Content starts
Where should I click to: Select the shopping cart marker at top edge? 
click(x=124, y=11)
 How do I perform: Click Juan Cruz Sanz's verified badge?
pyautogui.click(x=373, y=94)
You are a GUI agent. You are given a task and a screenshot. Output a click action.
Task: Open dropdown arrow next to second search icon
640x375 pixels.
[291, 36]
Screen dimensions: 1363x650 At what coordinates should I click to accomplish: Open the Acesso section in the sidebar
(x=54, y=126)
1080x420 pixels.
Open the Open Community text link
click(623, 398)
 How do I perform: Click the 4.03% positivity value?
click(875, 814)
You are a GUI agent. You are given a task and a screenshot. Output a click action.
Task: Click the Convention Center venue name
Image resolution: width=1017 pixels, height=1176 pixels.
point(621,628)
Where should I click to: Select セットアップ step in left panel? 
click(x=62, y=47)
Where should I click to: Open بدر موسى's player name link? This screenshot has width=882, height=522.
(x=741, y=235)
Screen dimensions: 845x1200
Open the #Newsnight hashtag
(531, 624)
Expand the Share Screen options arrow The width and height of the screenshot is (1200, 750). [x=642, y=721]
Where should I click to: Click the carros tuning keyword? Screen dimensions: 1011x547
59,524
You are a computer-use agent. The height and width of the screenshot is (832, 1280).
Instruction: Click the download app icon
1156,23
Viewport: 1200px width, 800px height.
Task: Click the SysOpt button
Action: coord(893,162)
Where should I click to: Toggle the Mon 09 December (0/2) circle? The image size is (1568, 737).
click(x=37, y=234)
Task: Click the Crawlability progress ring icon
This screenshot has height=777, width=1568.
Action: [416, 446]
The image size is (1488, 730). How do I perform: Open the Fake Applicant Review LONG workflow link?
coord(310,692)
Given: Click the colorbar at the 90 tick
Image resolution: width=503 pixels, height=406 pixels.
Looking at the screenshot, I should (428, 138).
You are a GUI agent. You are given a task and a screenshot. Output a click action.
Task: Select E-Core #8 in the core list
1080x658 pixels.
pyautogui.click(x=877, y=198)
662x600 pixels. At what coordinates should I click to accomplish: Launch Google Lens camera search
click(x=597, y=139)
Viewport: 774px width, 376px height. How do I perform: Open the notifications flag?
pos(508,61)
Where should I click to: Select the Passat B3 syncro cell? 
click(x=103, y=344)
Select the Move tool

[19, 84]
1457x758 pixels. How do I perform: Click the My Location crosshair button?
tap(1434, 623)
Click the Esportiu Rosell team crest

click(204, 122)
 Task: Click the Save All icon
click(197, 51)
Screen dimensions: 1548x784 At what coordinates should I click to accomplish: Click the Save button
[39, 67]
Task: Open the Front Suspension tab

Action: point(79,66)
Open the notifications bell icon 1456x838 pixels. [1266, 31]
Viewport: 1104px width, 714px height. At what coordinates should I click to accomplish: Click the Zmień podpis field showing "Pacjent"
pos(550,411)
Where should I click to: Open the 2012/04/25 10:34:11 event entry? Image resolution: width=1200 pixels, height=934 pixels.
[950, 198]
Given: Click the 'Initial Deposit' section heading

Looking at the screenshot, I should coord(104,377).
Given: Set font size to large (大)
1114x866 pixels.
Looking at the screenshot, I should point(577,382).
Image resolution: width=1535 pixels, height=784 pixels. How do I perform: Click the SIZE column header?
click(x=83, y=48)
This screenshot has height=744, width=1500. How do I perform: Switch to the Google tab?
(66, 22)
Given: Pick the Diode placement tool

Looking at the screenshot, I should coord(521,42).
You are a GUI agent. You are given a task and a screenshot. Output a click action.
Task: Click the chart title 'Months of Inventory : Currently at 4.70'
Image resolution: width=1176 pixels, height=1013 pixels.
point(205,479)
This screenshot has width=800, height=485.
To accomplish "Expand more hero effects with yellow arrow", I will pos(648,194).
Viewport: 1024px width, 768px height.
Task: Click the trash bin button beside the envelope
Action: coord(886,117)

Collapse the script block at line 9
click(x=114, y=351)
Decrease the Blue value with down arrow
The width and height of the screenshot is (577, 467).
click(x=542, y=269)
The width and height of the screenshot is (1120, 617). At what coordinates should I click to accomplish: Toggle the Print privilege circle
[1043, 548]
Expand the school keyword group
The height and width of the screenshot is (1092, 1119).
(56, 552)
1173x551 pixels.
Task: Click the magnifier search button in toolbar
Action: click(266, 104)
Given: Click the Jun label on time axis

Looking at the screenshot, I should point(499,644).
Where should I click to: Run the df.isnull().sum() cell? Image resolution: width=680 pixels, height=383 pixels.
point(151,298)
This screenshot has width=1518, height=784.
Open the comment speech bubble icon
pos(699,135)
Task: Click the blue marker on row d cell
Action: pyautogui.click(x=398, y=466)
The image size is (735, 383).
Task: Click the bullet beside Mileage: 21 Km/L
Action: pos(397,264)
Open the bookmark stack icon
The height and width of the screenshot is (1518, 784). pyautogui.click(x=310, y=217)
Content ends
Problem to solve ▸ Would you copy each line of the data exactly as it appears above?

Finished task ▸
Where should I click to: Select the shopping cart marker at top edge? 
click(x=124, y=11)
 How do I perform: Click Juan Cruz Sanz's verified badge?
pyautogui.click(x=373, y=94)
You are a GUI agent. You are given a task and a screenshot. Output a click action.
Task: Open dropdown arrow next to second search icon
640x375 pixels.
[291, 36]
Screen dimensions: 1363x650 At what coordinates should I click to accomplish: Open the Acesso section in the sidebar
(x=54, y=126)
1080x420 pixels.
Open the Open Community text link
click(623, 398)
 How do I perform: Click the 4.03% positivity value?
click(875, 814)
You are a GUI agent. You are given a task and a screenshot. Output a click action.
Task: Click the Convention Center venue name
Image resolution: width=1017 pixels, height=1176 pixels.
point(621,628)
Where should I click to: Select セットアップ step in left panel? 
click(x=62, y=47)
Where should I click to: Open بدر موسى's player name link? This screenshot has width=882, height=522.
(x=741, y=235)
Screen dimensions: 845x1200
Open the #Newsnight hashtag
(531, 624)
Expand the Share Screen options arrow The width and height of the screenshot is (1200, 750). [x=642, y=721]
Where should I click to: Click the carros tuning keyword? Screen dimensions: 1011x547
59,524
You are a computer-use agent. The height and width of the screenshot is (832, 1280).
Instruction: Click the download app icon
1156,23
Viewport: 1200px width, 800px height.
Task: Click the SysOpt button
Action: coord(893,162)
Where should I click to: Toggle the Mon 09 December (0/2) circle? The image size is (1568, 737).
click(x=37, y=234)
Task: Click the Crawlability progress ring icon
This screenshot has height=777, width=1568.
Action: [416, 446]
The image size is (1488, 730). How do I perform: Open the Fake Applicant Review LONG workflow link?
coord(310,692)
Given: Click the colorbar at the 90 tick
Image resolution: width=503 pixels, height=406 pixels.
Looking at the screenshot, I should (428, 138).
You are a GUI agent. You are given a task and a screenshot. Output a click action.
Task: Select E-Core #8 in the core list
1080x658 pixels.
pyautogui.click(x=877, y=198)
662x600 pixels. At what coordinates should I click to accomplish: Launch Google Lens camera search
click(x=597, y=139)
Viewport: 774px width, 376px height. How do I perform: Open the notifications flag?
pos(508,61)
Where should I click to: Select the Passat B3 syncro cell? 
click(x=103, y=344)
Select the Move tool

[19, 84]
1457x758 pixels. How do I perform: Click the My Location crosshair button?
tap(1434, 623)
Click the Esportiu Rosell team crest

click(204, 122)
 Task: Click the Save All icon
click(197, 51)
Screen dimensions: 1548x784 At what coordinates should I click to accomplish: Click the Save button
[39, 67]
Task: Open the Front Suspension tab

Action: point(79,66)
Open the notifications bell icon 1456x838 pixels. [1266, 31]
Viewport: 1104px width, 714px height. At what coordinates should I click to accomplish: Click the Zmień podpis field showing "Pacjent"
pos(550,411)
Where should I click to: Open the 2012/04/25 10:34:11 event entry? Image resolution: width=1200 pixels, height=934 pixels.
[950, 198]
Given: Click the 'Initial Deposit' section heading

Looking at the screenshot, I should coord(104,377).
Given: Set font size to large (大)
1114x866 pixels.
Looking at the screenshot, I should point(577,382).
Image resolution: width=1535 pixels, height=784 pixels. How do I perform: Click the SIZE column header?
click(x=83, y=48)
This screenshot has height=744, width=1500. How do I perform: Switch to the Google tab?
(66, 22)
Given: Pick the Diode placement tool

Looking at the screenshot, I should coord(521,42).
You are a GUI agent. You are given a task and a screenshot. Output a click action.
Task: Click the chart title 'Months of Inventory : Currently at 4.70'
Image resolution: width=1176 pixels, height=1013 pixels.
point(205,479)
This screenshot has width=800, height=485.
To accomplish "Expand more hero effects with yellow arrow", I will pos(648,194).
Viewport: 1024px width, 768px height.
Task: Click the trash bin button beside the envelope
Action: coord(886,117)

Collapse the script block at line 9
click(x=114, y=351)
Decrease the Blue value with down arrow
The width and height of the screenshot is (577, 467).
click(x=542, y=269)
The width and height of the screenshot is (1120, 617). At what coordinates should I click to accomplish: Toggle the Print privilege circle
[1043, 548]
Expand the school keyword group
The height and width of the screenshot is (1092, 1119).
(56, 552)
1173x551 pixels.
Task: Click the magnifier search button in toolbar
Action: click(266, 104)
Given: Click the Jun label on time axis

Looking at the screenshot, I should point(499,644).
Where should I click to: Run the df.isnull().sum() cell? Image resolution: width=680 pixels, height=383 pixels.
point(151,298)
This screenshot has width=1518, height=784.
Open the comment speech bubble icon
pos(699,135)
Task: Click the blue marker on row d cell
Action: pyautogui.click(x=398, y=466)
The image size is (735, 383).
Task: Click the bullet beside Mileage: 21 Km/L
Action: pos(397,264)
Open the bookmark stack icon
The height and width of the screenshot is (1518, 784). pyautogui.click(x=310, y=217)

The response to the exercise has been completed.